▸ **DESCRIPTION OF THE TASK**: Return the records that follow unaltered. Omit every picture.

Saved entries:
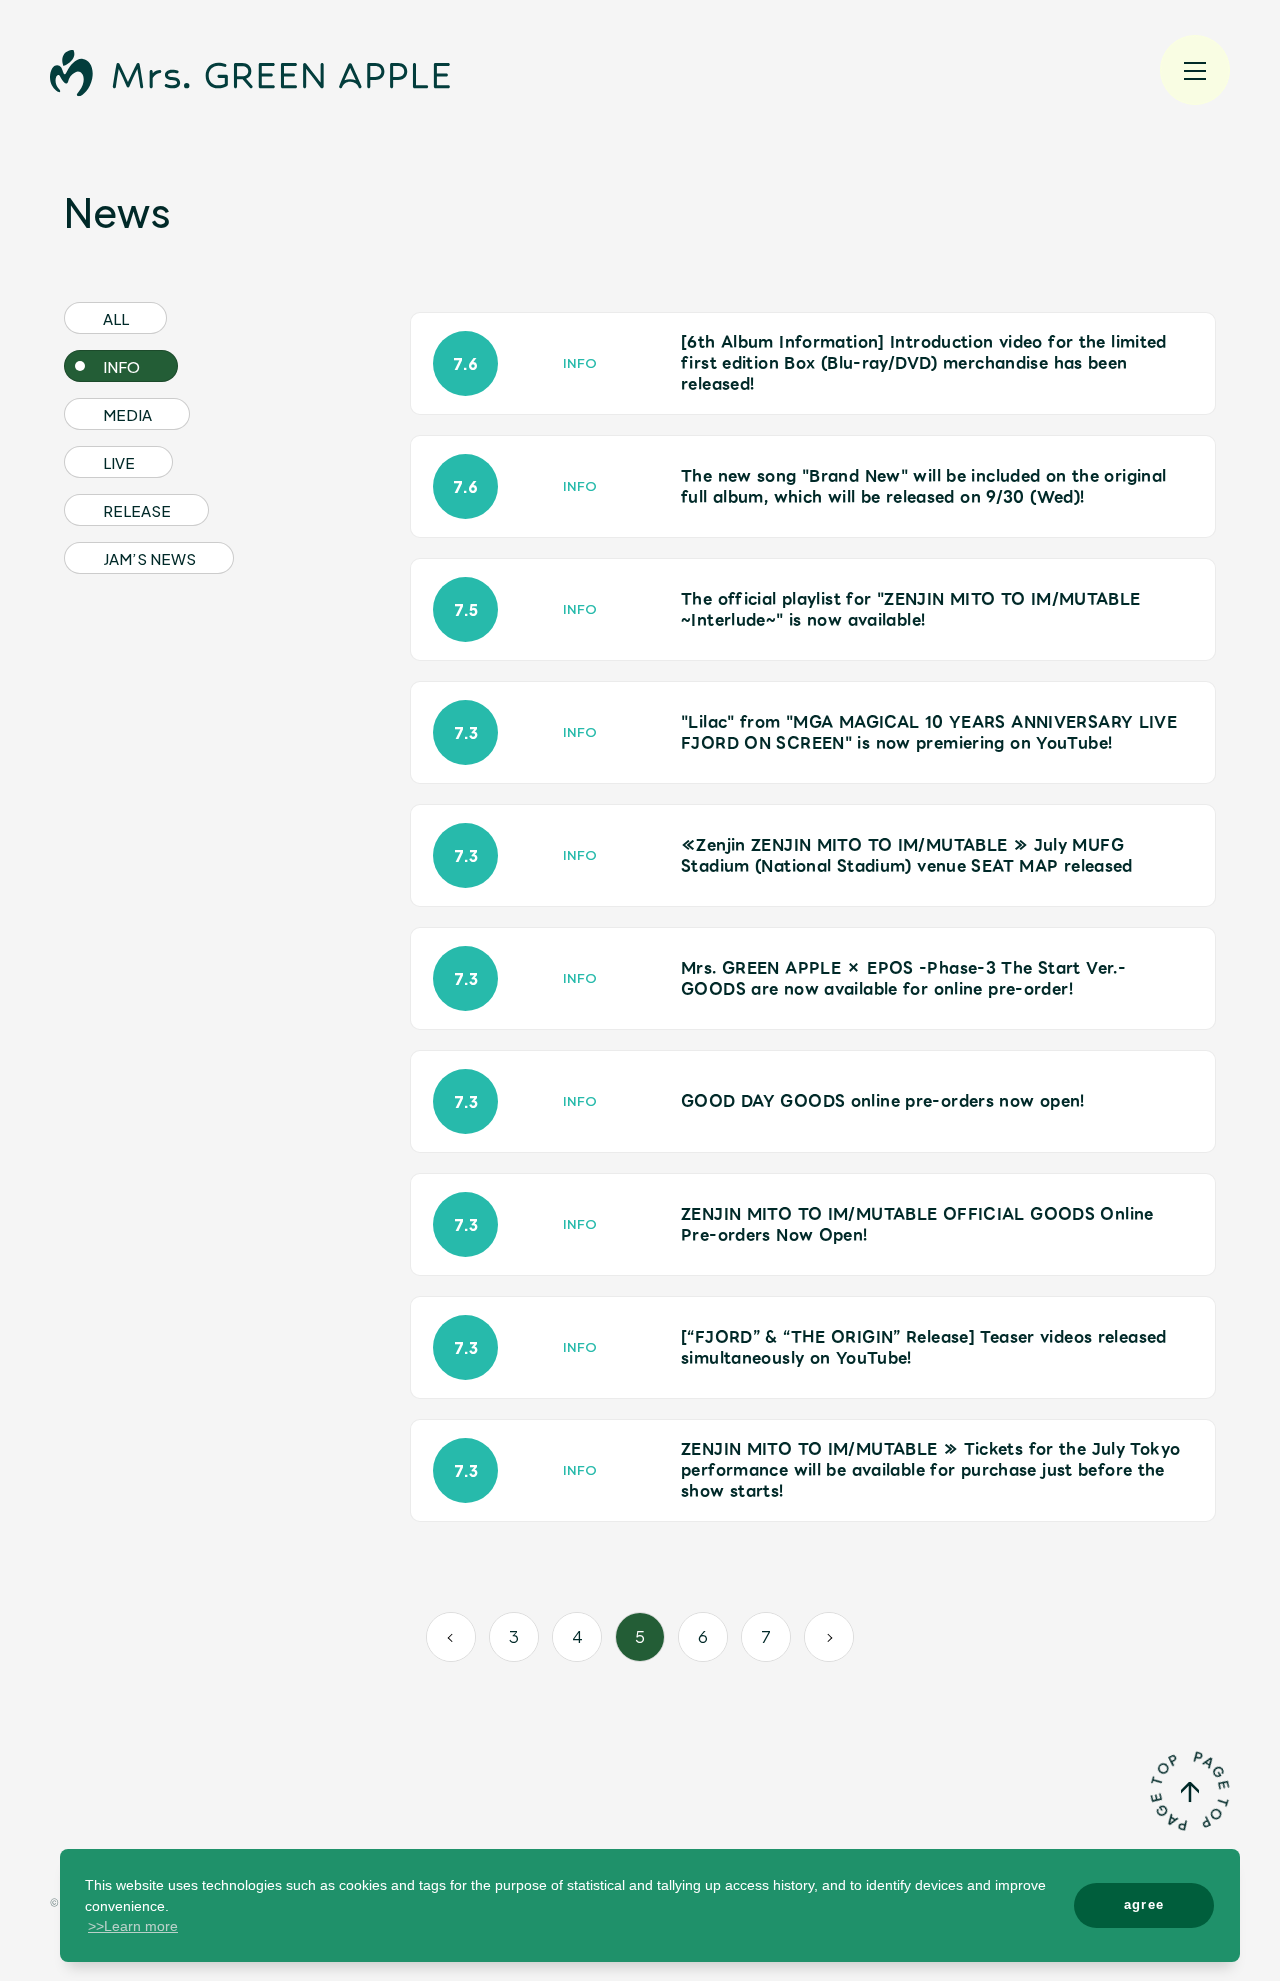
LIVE (119, 462)
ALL (116, 318)
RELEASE (137, 510)
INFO (121, 366)
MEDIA (127, 414)
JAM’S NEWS (149, 558)
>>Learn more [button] (133, 1926)
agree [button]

▸ **RESULT**:
LIVE (119, 462)
ALL (116, 318)
RELEASE (137, 510)
INFO (121, 366)
MEDIA (127, 414)
JAM’S NEWS (149, 558)
>>Learn more [button] (133, 1926)
agree [button]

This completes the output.